U.S. District Judge Amit Mehta ruled that Google violated Section 2 of the Sherman Act. In her ruling, she wrote:
“After having carefully considered and weighed the witness testimony and evidence, the court reaches the following conclusion: Google is a monopolist, and it has acted as one to maintain its monopoly.”
Now, the Department of Justice is weighing what its options will be, which could include breaking up Google, which is owned by parent company Alphabet.
Bloomberg News reported this week that the company’s shares dropped 1.4% in extended trading.
Google almost immediately announced that it would appeal the ruling, but the DOJ is already considering what options it might take to penalize Google. That could include forcing the company to share its data with some of its competitors, and putting new measures in place that would prevent Google from gaining more of an unfair advantage in things such as AI-based tech.
Sources also told Bloomberg News that one option could include divesting Google from its Android operating system, which runs on certain mobile devices. It’s the remedy that apparently was discussed most frequently by attorneys at the DOJ, the media outlet reported.
According to the report, DOJ officials were also weighing whether they should try to force Google to sell off its AdWords program, which is a search advertising program the company runs, or its Chrome web browser.
This is all part of a major new focus of antitrust regulators to go after big tech companies they believe are being monopolistic. In the last four years alone, other lawsuits have been filed against Apple, Amazon and Meta Platforms.
Commenting on the ruling, Diana Moss, who works at the Progressive Policy Institute as its director of competition policy and vice president, said:
“This is definitely a landmark. … It’s very clear in signaling that the use of exclusive contracts in the hands of a monopolist violates the law.”

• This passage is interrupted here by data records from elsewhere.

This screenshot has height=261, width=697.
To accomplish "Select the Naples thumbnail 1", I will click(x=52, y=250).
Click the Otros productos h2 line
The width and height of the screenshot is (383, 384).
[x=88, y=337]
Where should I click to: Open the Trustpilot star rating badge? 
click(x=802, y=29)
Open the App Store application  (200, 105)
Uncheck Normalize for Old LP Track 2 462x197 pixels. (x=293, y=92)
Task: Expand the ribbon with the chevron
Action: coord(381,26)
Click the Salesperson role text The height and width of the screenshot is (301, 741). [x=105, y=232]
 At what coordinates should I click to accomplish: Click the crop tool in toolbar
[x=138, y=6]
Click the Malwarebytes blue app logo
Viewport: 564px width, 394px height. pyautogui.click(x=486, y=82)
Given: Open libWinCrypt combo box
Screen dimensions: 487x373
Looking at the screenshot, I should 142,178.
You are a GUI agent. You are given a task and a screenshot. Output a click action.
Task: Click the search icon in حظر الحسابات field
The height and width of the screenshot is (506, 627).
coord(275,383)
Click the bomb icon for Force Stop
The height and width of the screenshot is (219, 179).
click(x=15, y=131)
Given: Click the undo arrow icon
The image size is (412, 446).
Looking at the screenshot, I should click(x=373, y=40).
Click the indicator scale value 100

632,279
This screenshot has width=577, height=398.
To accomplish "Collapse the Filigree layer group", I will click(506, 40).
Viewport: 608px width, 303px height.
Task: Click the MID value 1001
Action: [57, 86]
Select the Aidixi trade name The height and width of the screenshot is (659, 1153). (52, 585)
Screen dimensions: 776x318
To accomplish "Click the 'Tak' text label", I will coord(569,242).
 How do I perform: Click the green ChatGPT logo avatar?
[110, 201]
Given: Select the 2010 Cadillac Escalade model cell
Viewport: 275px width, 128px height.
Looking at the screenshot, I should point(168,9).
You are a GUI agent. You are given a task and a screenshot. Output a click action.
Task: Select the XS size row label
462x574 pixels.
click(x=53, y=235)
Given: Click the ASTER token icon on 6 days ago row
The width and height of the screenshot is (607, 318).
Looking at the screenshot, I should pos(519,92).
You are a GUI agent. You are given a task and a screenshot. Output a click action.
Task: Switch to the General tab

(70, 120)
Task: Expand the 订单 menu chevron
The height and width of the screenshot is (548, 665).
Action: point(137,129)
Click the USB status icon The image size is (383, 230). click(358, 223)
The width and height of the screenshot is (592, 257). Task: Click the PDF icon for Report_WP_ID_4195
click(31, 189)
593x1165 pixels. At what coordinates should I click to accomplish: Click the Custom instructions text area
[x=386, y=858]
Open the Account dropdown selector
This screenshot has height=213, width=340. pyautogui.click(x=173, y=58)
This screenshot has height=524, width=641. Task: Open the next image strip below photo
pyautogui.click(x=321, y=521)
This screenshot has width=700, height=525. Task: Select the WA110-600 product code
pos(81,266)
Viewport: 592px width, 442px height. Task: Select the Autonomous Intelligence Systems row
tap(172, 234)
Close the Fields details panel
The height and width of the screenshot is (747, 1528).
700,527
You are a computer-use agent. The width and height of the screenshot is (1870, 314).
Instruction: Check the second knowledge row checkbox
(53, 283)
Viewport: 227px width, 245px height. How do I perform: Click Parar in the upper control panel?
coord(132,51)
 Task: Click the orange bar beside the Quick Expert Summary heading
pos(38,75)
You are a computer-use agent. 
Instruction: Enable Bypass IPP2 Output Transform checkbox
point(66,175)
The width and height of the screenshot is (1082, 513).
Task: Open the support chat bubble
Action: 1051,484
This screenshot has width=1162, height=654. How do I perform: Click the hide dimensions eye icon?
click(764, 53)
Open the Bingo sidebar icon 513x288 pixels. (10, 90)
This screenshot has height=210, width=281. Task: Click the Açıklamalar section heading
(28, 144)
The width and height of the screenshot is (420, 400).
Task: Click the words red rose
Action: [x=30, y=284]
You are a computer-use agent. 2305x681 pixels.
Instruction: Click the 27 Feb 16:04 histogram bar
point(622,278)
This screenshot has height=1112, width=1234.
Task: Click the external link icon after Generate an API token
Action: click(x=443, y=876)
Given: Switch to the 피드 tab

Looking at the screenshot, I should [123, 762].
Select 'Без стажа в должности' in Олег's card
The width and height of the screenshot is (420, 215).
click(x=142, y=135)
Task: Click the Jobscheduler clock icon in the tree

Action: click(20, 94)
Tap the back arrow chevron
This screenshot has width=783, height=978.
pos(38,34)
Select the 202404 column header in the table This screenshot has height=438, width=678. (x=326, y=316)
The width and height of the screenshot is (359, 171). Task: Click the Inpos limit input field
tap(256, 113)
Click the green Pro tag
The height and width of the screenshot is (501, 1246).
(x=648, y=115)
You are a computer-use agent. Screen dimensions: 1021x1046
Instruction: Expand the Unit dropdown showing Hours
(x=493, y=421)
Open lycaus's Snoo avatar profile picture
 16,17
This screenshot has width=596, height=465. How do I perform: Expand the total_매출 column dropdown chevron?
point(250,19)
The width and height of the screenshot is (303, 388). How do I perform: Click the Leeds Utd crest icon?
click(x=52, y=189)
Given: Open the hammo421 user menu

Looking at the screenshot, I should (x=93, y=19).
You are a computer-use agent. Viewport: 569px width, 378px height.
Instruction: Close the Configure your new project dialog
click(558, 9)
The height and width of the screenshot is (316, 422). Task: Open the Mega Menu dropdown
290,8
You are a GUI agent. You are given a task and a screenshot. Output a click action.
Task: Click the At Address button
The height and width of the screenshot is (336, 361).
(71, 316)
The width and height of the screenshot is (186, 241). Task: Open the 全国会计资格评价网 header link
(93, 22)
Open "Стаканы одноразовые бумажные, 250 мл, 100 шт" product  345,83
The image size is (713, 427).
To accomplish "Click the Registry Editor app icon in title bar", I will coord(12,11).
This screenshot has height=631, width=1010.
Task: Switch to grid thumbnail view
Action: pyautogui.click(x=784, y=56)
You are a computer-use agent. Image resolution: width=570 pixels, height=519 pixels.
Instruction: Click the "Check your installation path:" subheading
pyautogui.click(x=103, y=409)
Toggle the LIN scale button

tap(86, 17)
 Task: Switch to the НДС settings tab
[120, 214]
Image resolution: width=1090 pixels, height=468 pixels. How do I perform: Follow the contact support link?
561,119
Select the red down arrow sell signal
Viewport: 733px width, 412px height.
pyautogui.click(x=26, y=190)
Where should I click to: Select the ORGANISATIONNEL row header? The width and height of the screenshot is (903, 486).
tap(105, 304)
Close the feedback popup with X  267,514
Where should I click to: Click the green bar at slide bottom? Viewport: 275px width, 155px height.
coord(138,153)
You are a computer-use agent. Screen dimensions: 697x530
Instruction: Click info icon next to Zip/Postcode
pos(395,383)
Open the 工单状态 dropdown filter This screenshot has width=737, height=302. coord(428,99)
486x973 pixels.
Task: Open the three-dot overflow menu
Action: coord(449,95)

Others, though, believe the decision isn’t necessarily good for everyone. For instance, Chamber of Progress’ founder Adam Kovacevich, who is a former policy director at Google, commented:
“The biggest winner from [the] ruling isn’t consumers or little tech, it’s Microsoft. Microsoft has underinvested in search for decades, but [the] ruling opens the door to a court mandate of default deals for Bing. That’s a slap in the face to consumers who chose Google because they think it’s the best.”
Ironically, one of the people who testified during the antitrust trial against Google was Satya Nadella, the CEO of Microsoft.
Ripple effects from this ruling are likely to be felt by other major tech companies, especially Amazon, Apple and Meta, who are all facing antitrust challenges of their own.